To address the research questions, we fitted nine separate models: first, three models with list characteristics as the dependent variables (list length, position of correct diagnosis on participants' lists and accuracy of listed diagnoses); second, one model including diagnostic accuracy as the dependent variable; third, three models with indicators of data‐gathering behaviour as dependent variables (number of tests, relevance of test and time on case) and, finally, two models where participants' confidence and self‐monitoring indices were entered as dependent variables.

Across all models, we included subject ID as random intercept.
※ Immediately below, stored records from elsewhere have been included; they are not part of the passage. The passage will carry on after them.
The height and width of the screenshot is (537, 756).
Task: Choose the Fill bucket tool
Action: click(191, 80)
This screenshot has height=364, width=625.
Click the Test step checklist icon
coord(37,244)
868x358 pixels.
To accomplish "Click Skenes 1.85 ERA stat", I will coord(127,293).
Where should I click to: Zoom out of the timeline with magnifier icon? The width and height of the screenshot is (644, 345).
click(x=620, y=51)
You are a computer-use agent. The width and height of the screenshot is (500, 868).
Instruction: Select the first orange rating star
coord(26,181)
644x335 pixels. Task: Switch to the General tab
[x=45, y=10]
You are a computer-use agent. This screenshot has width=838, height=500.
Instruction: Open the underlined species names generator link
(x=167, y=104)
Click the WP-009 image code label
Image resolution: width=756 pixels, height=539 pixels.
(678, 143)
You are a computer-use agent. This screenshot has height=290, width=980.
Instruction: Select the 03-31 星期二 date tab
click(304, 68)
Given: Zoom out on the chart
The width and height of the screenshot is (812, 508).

Furthermore, we included condition (prompt, DDXC+, DDXC− and control) and case difficulty (i.e., mean accuracy per case across participants) as fixed effects in all models. Where meaningful, we included the accuracy of the final diagnosis per participant as a fixed effect, too.
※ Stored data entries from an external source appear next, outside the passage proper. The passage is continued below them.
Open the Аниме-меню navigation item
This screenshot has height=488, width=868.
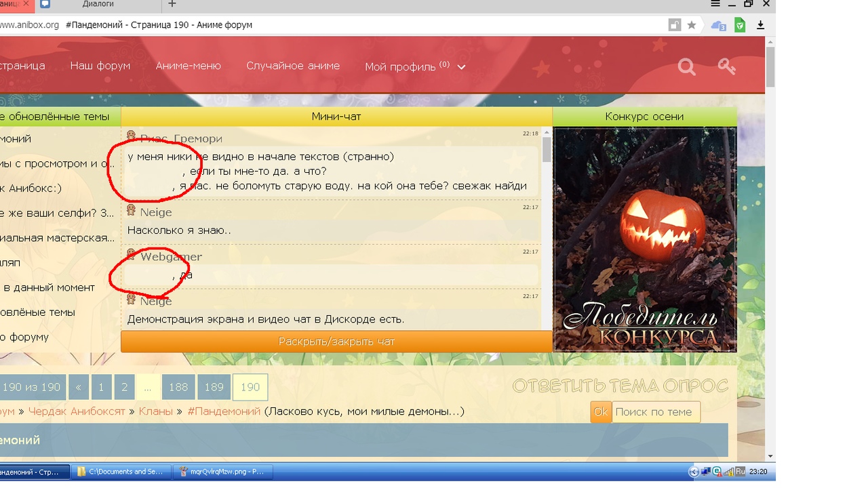coord(189,66)
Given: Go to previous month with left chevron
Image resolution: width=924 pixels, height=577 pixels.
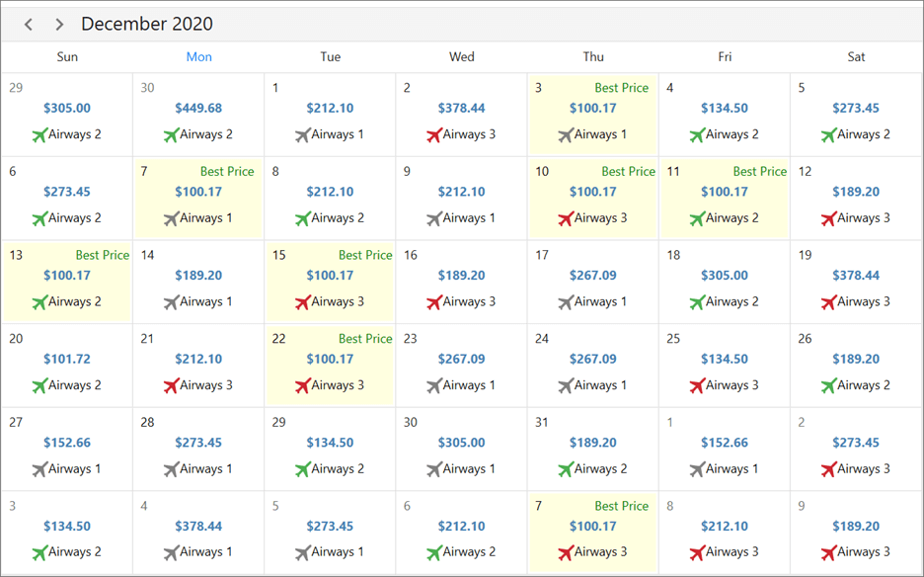Looking at the screenshot, I should (x=29, y=24).
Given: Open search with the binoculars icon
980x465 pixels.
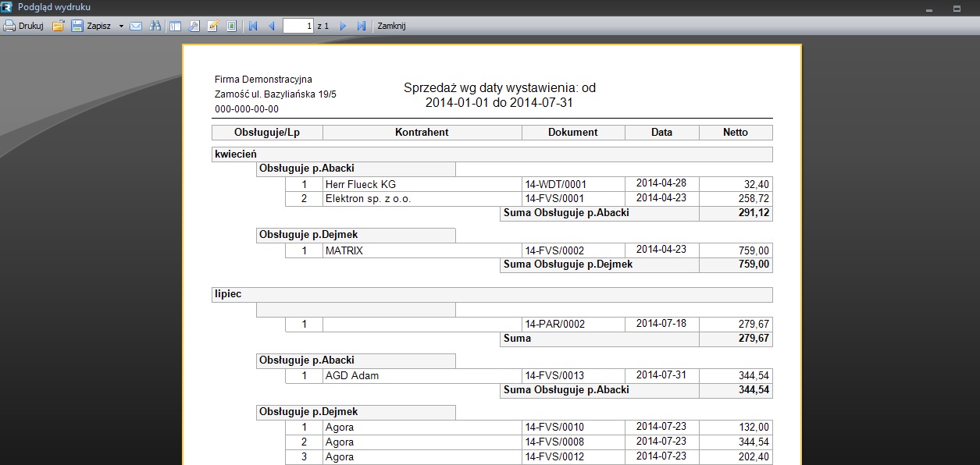Looking at the screenshot, I should 155,26.
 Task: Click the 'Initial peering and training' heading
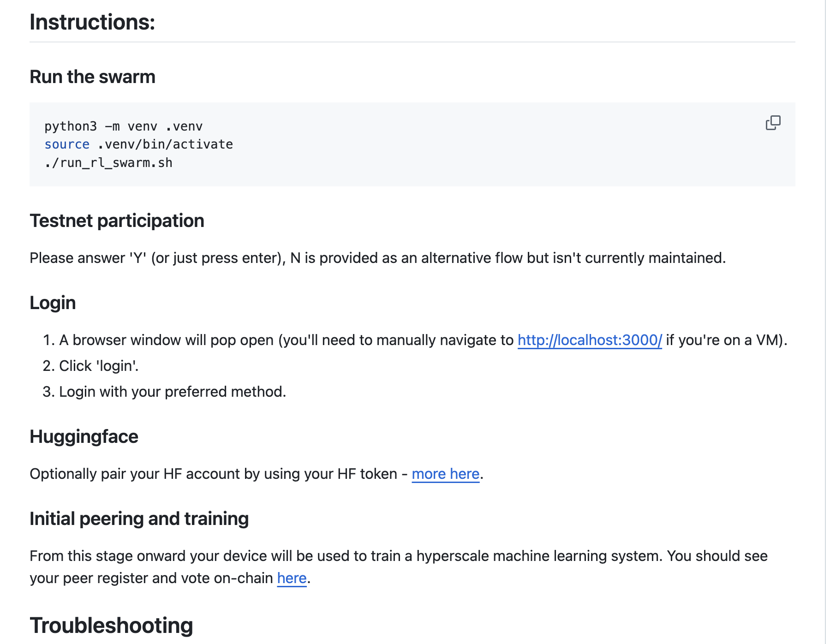[139, 519]
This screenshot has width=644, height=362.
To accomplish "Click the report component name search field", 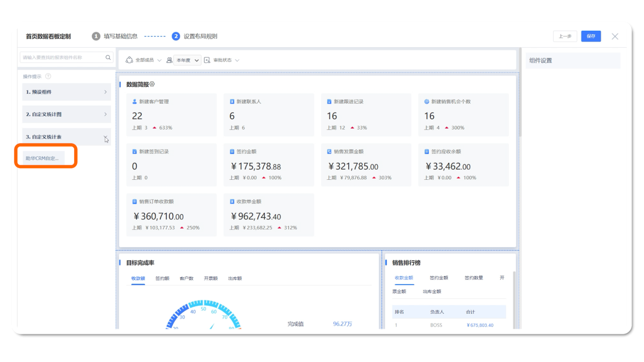I will click(x=61, y=57).
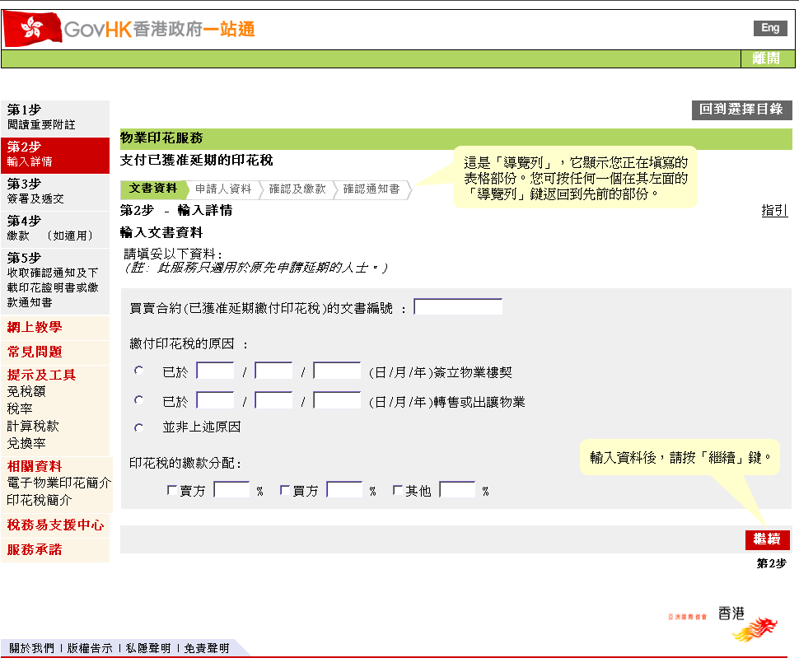The height and width of the screenshot is (672, 799).
Task: Click the document number input field
Action: [x=457, y=306]
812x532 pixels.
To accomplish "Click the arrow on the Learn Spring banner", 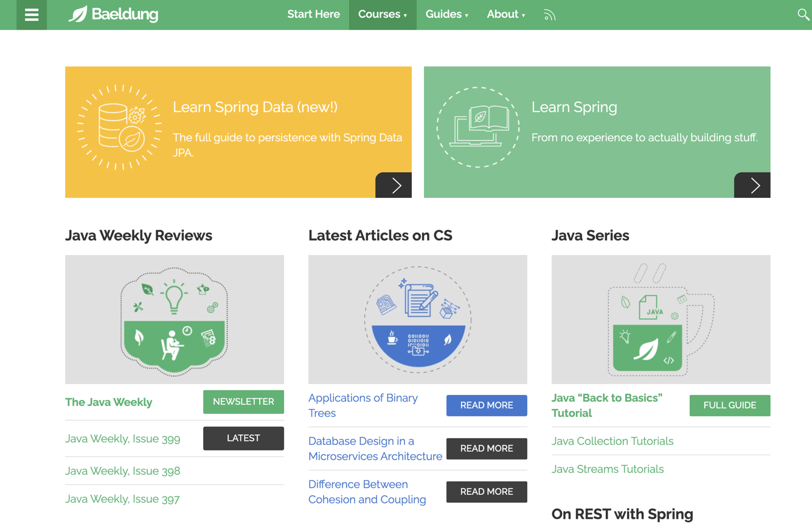I will click(752, 185).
We used conventional thresholds for levels of statistical significance (P < 0.05; P < 0.01; P < 0.001) and did not adjust these thresholds for multiple comparisons because we did not consider spurious statistically significant effects to be an issue in the current application.
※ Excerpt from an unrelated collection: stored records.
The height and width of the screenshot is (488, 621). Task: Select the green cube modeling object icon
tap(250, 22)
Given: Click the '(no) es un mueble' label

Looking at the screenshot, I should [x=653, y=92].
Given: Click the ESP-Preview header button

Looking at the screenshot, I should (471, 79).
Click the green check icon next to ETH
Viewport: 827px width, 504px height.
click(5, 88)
Raw data are available (under https://osf.io/92swt/?view_only=faec41999e4848ef9535139dfe982c1c).

3. RESULTS

3.1. Participants

Ninety students in their fourth academic year participated in the study. Random assignment to condition was effective; participant groups were similar with regard to the proportion of females, mean age, clinical semesters and task‐specific medical knowledge (Table 1).

TABLE 1.

Participant demographics

Prompt condition (n = 31) DDXC conditions (n = 29) Control condition (n = 30)
Gender
Female 20 (65%) 19 (64%) 20 (67%)
Male 11 (35%) 10 (36%) 10 (33%)
Age, years, mean (SD) 23.26 (1.84) 23.34 (2.27) 24.70 (3.50)
Semesters, number, mean (SD) 7.32 (0.48) 7.28 (0.46) 7.33 (0.48)
Task‐specific medical knowledge a , mean (SD) 61.29 (9.38) 57.27 (10.13) 57.27 (13.38)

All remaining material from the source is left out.